'''

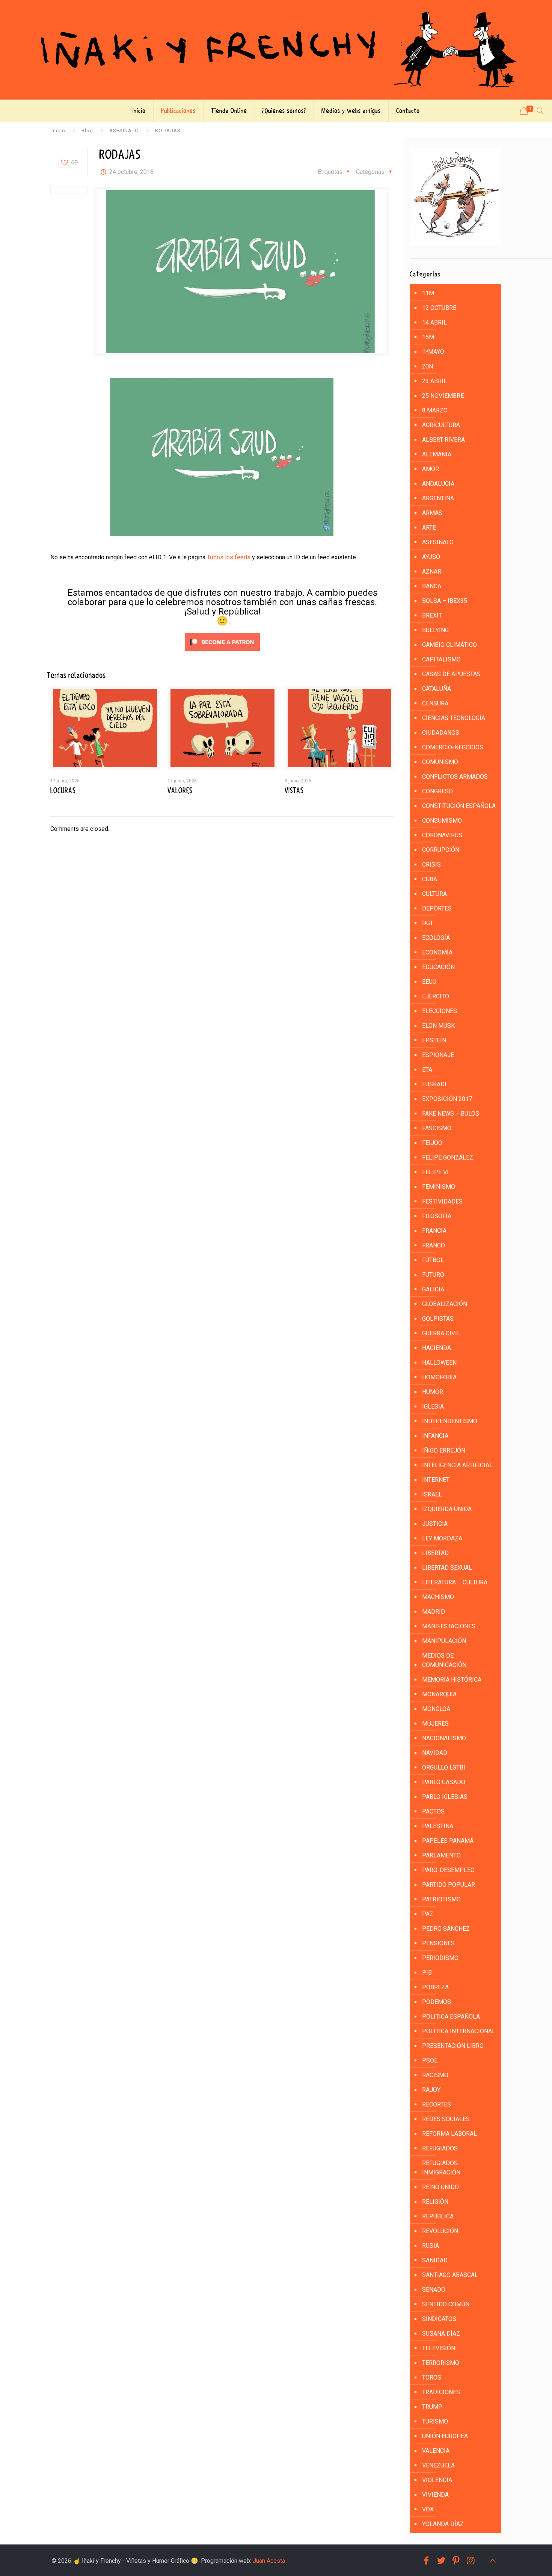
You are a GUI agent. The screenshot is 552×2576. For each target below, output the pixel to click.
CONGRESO (437, 791)
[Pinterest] (456, 2560)
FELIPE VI (435, 1172)
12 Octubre (439, 307)
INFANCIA (435, 1435)
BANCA (431, 586)
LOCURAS (62, 790)
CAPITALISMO (441, 659)
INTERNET (435, 1479)
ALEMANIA (436, 454)
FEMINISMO (438, 1186)
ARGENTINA (438, 498)
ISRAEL (432, 1494)
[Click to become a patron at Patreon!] (222, 652)
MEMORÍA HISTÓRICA (451, 1679)
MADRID (433, 1611)
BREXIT (432, 615)
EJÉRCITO (435, 996)
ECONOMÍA (437, 952)
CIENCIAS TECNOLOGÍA (453, 718)
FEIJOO (432, 1142)
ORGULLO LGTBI (443, 1767)
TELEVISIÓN (438, 2348)
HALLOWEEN (439, 1362)
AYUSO (431, 556)
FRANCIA (434, 1230)
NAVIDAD (434, 1752)
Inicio (58, 130)
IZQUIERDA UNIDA (447, 1509)
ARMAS (432, 512)
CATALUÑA (436, 688)
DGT (427, 923)
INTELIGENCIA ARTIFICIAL (457, 1465)
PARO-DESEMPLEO (448, 1870)
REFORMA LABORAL (449, 2133)
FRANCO (433, 1245)
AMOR (430, 469)
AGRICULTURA (441, 425)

'''

▸ Exercise requirements
In the transcription, every picture is to be excluded and the records above given again exactly.

▸ Task output
You are a GUI agent. The screenshot is 552×2576. For each target below, output the pixel to click.
CONGRESO (437, 791)
[Pinterest] (456, 2560)
FELIPE VI (435, 1172)
12 Octubre (439, 307)
INFANCIA (435, 1435)
BANCA (431, 586)
LOCURAS (62, 790)
CAPITALISMO (441, 659)
INTERNET (435, 1479)
ALEMANIA (436, 454)
FEMINISMO (438, 1186)
ARGENTINA (438, 498)
ISRAEL (432, 1494)
[Click to become a patron at Patreon!] (222, 652)
MEMORÍA HISTÓRICA (451, 1679)
MADRID (433, 1611)
BREXIT (432, 615)
EJÉRCITO (435, 996)
ECONOMÍA (437, 952)
CIENCIAS TECNOLOGÍA (453, 718)
FEIJOO (432, 1142)
ORGULLO LGTBI (443, 1767)
TELEVISIÓN (438, 2348)
HALLOWEEN (439, 1362)
AYUSO (431, 556)
FRANCIA (434, 1230)
NAVIDAD (434, 1752)
Inicio (58, 130)
IZQUIERDA UNIDA (447, 1509)
ARMAS (432, 512)
CATALUÑA (436, 688)
DGT (427, 923)
INTELIGENCIA ARTIFICIAL (457, 1465)
PARO-DESEMPLEO (448, 1870)
REFORMA LABORAL (449, 2133)
FRANCO (433, 1245)
AMOR (430, 469)
AGRICULTURA (441, 425)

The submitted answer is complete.